Lorenza (Hilda Bernard en su elemento), la reina madre, tiene dos hijos, Patricio y la apocada Juana, solterísima, tres nietos (Bautista, y los primos Maggie y Rodrigo, que se entregan a “un amor prohibido”), una biznieta hija de Bautista y Florencia (Millie Stegman, recluida en la cárcel por turbios manejos de Patricio). En la mansión familiar conviven, conspiran, desayunan, comadrean, se recriminan la matriarca y su parentela, a la que se suma Cristina Alberó (carne de telenovela si las hay), cuñada y ex de Patricio con quien tuvo a un chico que vive en un asilo (para guardar las formas, claro), está infelizmente casada con el arribista Osvaldo Santoro, a su vez encariñado con Juana (muy bien Silvia Kutika). Elena (Mimí Ardú, exacta) es una suerte de ama de llaves factotum que habría querido casar a su malísima hija con Bautista. Ah, también tenemos quebrando muñeca al gay oficial de la tira, sobreactuado con simpatía por Marcelo Alfaro.

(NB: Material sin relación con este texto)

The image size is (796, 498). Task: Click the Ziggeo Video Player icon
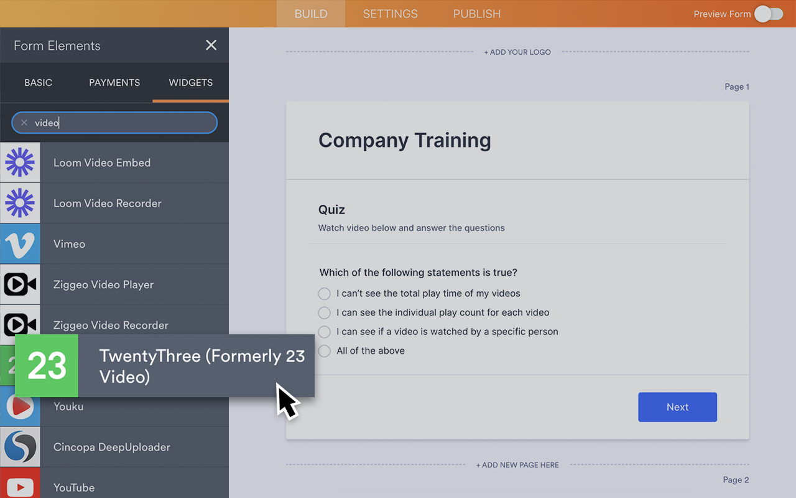[x=20, y=284]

Dando vueltas por la zona cheta están Consuelo (Gigí Rúa), ex de Gerardo, ex de Octavio, ex de..., ahora en retozos preliminares con un pobre; el otro gran villano, Octavio (Gerardo Romano), médico dueño de una clínica que oculta uno de los tantos secretos familiares (la esposa de Patricio, que pasa por finada, está internada allí), y Duilio Marzio, un antiguo y frustrado amor de Lorenza que ha reaparecido.
Llegamos pues al territorio de los pobres, con casa puesta en un todo por $ 2, que hasta el martes pasado estaba habitada por: 1) Noel (Eugenia Tobal), la Ceni de esta historia, que atrae por igual al buen Bautista y al guachísimo Patricio; la rubia ya fue a un baile en la mansión y dejó olvidada una sandalia plateada (prestada) y ahora –por si no se entendió el paralelismo– hace limpieza por hora en la boutique de Maggie, la hermana tilinga de Bautista, y por cierto recibe lecciones gramaticales onda Pigmalión de don Patricio; 2) el Puma, albañil (Diego Olivera, sí, muy fuerte), hermano que trata de vigilar a la menor que ya ejerce; 3) Rosa, la hermanita avispada, de buen corazón pero un poco puta para que brille la santidad de la Buena, y 4) Gladys, la Madre (Alicia Zanca), que representa enfáticamente esa idea de que los pobres son vulgares, chillones, chabacanos, brutos. Ultimamente cayó en cana por un tema de drogas cuando estaba en la bailanta, quizás una confusión, y fue a parar a la mismísima cárcel donde vegeta Millie Stegman, miren qué democrático. También pertenecen a este sector social la guardiacárcel Mónica Villa y alguna que otra presa.
Ya disponen ustedes del árbol y el arbusto genealógicos de Se dice amor, una tira que ronda los 18 puntos y que al estar terminando las peripecias de Soledad Silveyra y Osvaldo Laport, se convertirá en una alternativa divertida para la hora de la siesta.